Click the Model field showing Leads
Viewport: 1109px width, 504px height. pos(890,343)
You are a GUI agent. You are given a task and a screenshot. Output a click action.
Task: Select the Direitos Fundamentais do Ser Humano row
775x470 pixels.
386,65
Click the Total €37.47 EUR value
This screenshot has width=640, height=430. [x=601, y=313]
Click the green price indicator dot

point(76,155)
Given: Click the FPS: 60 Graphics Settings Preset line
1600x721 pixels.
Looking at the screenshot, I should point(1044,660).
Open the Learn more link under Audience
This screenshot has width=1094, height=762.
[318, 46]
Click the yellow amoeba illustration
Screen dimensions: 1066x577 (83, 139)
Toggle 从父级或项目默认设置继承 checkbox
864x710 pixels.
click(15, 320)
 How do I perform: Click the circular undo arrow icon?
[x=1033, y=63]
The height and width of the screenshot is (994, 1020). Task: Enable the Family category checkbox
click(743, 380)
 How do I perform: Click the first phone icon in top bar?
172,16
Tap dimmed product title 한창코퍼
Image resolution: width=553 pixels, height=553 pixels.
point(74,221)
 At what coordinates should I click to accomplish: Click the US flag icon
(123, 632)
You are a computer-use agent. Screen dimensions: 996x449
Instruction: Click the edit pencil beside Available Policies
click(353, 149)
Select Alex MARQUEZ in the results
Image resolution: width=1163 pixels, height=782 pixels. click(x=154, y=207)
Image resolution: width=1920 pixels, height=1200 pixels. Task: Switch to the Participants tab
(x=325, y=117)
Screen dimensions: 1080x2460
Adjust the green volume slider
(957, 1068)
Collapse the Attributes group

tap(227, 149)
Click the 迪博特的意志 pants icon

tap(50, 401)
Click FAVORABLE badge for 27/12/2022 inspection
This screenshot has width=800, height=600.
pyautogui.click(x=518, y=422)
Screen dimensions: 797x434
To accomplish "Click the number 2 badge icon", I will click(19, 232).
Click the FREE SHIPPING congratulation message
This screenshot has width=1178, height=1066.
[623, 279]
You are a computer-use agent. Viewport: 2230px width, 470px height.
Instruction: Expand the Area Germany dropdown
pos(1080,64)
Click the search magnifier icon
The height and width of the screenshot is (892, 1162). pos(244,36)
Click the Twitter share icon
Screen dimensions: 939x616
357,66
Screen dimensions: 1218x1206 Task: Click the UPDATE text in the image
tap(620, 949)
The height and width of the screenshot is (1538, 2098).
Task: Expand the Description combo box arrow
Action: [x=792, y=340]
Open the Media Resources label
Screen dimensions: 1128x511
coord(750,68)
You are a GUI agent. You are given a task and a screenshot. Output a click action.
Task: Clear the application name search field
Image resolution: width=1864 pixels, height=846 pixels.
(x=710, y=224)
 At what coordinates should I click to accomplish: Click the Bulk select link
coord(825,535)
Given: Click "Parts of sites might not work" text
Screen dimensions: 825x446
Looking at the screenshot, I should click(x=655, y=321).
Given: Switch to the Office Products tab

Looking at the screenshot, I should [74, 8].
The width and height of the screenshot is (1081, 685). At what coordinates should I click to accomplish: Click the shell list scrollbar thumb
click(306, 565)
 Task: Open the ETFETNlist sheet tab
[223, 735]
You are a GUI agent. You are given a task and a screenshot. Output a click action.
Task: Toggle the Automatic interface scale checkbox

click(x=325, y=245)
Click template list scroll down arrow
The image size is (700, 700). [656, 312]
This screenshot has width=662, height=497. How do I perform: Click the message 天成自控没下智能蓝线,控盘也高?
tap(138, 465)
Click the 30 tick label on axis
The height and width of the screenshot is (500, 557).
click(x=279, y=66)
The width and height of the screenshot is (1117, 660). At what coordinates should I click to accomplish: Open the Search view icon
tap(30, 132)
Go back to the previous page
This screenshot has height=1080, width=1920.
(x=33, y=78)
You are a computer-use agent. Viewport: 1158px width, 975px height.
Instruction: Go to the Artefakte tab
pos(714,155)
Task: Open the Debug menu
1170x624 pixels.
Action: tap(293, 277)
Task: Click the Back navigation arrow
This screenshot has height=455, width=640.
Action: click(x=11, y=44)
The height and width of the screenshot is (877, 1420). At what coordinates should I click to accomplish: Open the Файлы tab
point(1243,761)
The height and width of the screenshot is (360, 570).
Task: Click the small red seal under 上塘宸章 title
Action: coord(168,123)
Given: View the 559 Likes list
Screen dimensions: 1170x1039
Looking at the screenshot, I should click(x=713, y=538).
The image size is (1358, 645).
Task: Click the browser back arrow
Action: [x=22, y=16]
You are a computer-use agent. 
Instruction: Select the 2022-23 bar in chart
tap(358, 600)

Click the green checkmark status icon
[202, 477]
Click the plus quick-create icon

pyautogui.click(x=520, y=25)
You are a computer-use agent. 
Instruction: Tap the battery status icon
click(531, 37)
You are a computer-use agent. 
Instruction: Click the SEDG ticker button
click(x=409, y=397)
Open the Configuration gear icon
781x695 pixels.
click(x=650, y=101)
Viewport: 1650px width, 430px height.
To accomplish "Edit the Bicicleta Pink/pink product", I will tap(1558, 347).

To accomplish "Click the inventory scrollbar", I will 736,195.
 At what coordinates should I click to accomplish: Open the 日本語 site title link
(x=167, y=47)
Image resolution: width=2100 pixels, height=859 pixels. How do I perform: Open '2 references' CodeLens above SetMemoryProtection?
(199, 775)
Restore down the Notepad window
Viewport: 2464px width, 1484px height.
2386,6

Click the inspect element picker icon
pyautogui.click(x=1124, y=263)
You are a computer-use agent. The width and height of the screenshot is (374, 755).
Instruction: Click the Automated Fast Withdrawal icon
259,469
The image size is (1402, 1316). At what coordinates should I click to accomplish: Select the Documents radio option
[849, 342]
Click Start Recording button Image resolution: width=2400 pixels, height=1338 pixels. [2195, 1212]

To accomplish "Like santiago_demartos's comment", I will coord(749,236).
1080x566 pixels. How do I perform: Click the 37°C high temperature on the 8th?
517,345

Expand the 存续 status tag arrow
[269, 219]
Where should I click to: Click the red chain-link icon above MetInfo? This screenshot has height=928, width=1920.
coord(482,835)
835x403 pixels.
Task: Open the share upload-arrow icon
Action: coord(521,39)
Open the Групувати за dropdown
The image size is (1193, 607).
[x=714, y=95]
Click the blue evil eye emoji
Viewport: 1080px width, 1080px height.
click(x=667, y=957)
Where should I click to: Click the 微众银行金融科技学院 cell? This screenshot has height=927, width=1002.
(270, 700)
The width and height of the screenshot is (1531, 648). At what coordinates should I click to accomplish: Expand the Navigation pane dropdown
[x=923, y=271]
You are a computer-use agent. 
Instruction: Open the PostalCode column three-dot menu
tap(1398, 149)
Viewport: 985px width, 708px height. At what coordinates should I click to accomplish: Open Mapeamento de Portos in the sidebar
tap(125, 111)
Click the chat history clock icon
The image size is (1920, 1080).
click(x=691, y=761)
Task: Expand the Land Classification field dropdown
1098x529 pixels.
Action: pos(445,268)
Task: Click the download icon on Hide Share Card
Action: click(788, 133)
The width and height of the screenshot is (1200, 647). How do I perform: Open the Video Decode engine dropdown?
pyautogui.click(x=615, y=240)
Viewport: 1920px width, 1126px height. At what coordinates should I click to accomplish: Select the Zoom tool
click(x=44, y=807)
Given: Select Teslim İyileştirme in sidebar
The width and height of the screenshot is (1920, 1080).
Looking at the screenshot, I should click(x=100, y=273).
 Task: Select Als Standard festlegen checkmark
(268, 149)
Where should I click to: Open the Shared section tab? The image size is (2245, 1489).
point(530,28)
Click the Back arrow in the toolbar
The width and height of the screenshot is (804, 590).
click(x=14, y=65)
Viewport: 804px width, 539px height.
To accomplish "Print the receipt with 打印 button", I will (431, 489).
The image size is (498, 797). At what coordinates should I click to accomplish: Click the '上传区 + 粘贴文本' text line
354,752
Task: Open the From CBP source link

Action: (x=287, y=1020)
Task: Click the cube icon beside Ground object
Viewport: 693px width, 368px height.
_ _ _ _
§ **Do this**
Reproduce the records word for word, from the first line through the line containing "pyautogui.click(x=518, y=422)", including both of those lines.

§ **The result**
Click the Model field showing Leads
Viewport: 1109px width, 504px height. pos(890,343)
You are a GUI agent. You are given a task and a screenshot. Output a click action.
Task: Select the Direitos Fundamentais do Ser Humano row
775x470 pixels.
386,65
Click the Total €37.47 EUR value
This screenshot has width=640, height=430. [x=601, y=313]
Click the green price indicator dot

point(76,155)
Given: Click the FPS: 60 Graphics Settings Preset line
1600x721 pixels.
Looking at the screenshot, I should point(1044,660).
Open the Learn more link under Audience
This screenshot has width=1094, height=762.
[318, 46]
Click the yellow amoeba illustration
Screen dimensions: 1066x577 (83, 139)
Toggle 从父级或项目默认设置继承 checkbox
864x710 pixels.
click(15, 320)
 How do I perform: Click the circular undo arrow icon?
[x=1033, y=63]
The height and width of the screenshot is (994, 1020). Task: Enable the Family category checkbox
click(743, 380)
 How do I perform: Click the first phone icon in top bar?
172,16
Tap dimmed product title 한창코퍼
Image resolution: width=553 pixels, height=553 pixels.
point(74,221)
 At what coordinates should I click to accomplish: Click the US flag icon
(123, 632)
You are a computer-use agent. Screen dimensions: 996x449
Instruction: Click the edit pencil beside Available Policies
click(353, 149)
Select Alex MARQUEZ in the results
Image resolution: width=1163 pixels, height=782 pixels. click(x=154, y=207)
Image resolution: width=1920 pixels, height=1200 pixels. Task: Switch to the Participants tab
(x=325, y=117)
Screen dimensions: 1080x2460
Adjust the green volume slider
(957, 1068)
Collapse the Attributes group

tap(227, 149)
Click the 迪博特的意志 pants icon

tap(50, 401)
Click FAVORABLE badge for 27/12/2022 inspection
This screenshot has width=800, height=600.
pyautogui.click(x=518, y=422)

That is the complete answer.